Vulnerability Search

python application/main_app.py "database of vulnerable functions" "database of firmware functions

For example:

python application/main_app.py data/vul.sqlite data/NetGear_Small.sqlite

vul.sqlite saves the ASTs of vulnerable functions. NetGear_Small.sqlite saves the ASTs of part of firmware functions from NetGear manufacture.

Then the search results are saved into "VulSearch.result".

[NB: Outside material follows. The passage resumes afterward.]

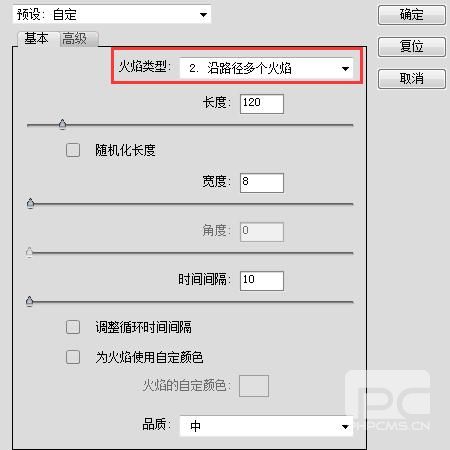The height and width of the screenshot is (450, 450).
Task: Click the 时间间隔 interval input field
Action: tap(262, 281)
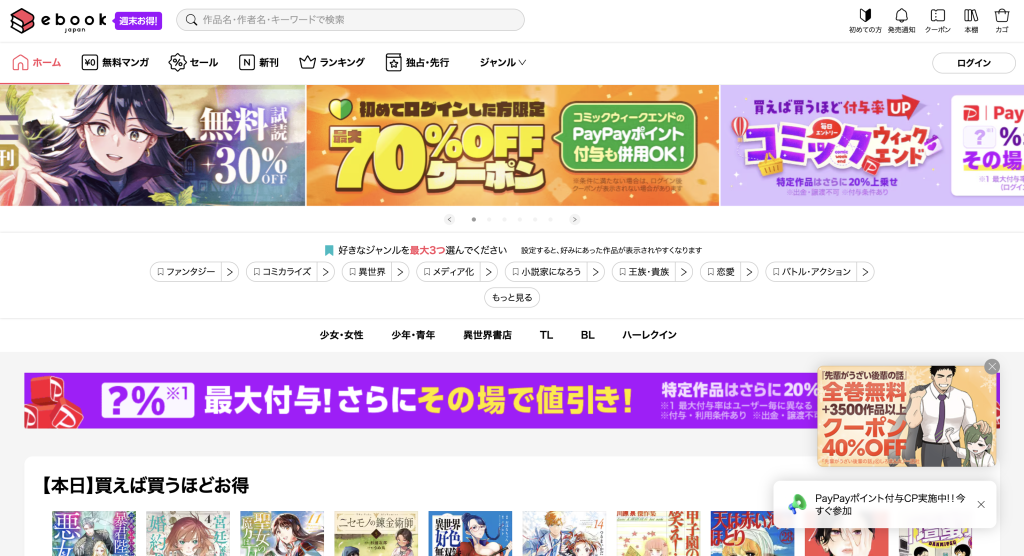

The format of results is as follows:

[VULFUNC]:   ftp_retrieve_glob  VULELF:/home/ubuntu/disk/hdd_1/ysg/binary_pool/vulnerable_set/CVE-2014-4877/wget
       |Sim:1.000      |Func:   ftp_retrieve_glob      |ELFPath:/home/ubuntu/disk/hdd_2/iie/acfg/firmwareExtracted/NetGear/_R8000-V1.0.3.32_1.1.21.zip.extracted/_R8000-V1.0.3.32_1.1.21.chk.extracted/squashfs-root/bin/wget

       |Sim:1.000      |Func:   ftp_retrieve_glob      |ELFPath:/home/ubuntu/disk/hdd_2/iie/acfg/firmwareExtracted/NetGear/_R8000-V1.0.2.44_1.0.96.chk.extracted/squashfs-root/bin/wget

The VULFUNC denotes the name of vulnerable function. The Sim denotes the similarity score. The Func denotes the candidate function name. The ELFPath denotes the path of binary where candidate function come from.

Model Training

Since the buildroot dataset we used is too large(28G), we construct a demo training dataset for demonstrating.

python train.py

We have the trained model in "data/saved_model.pt".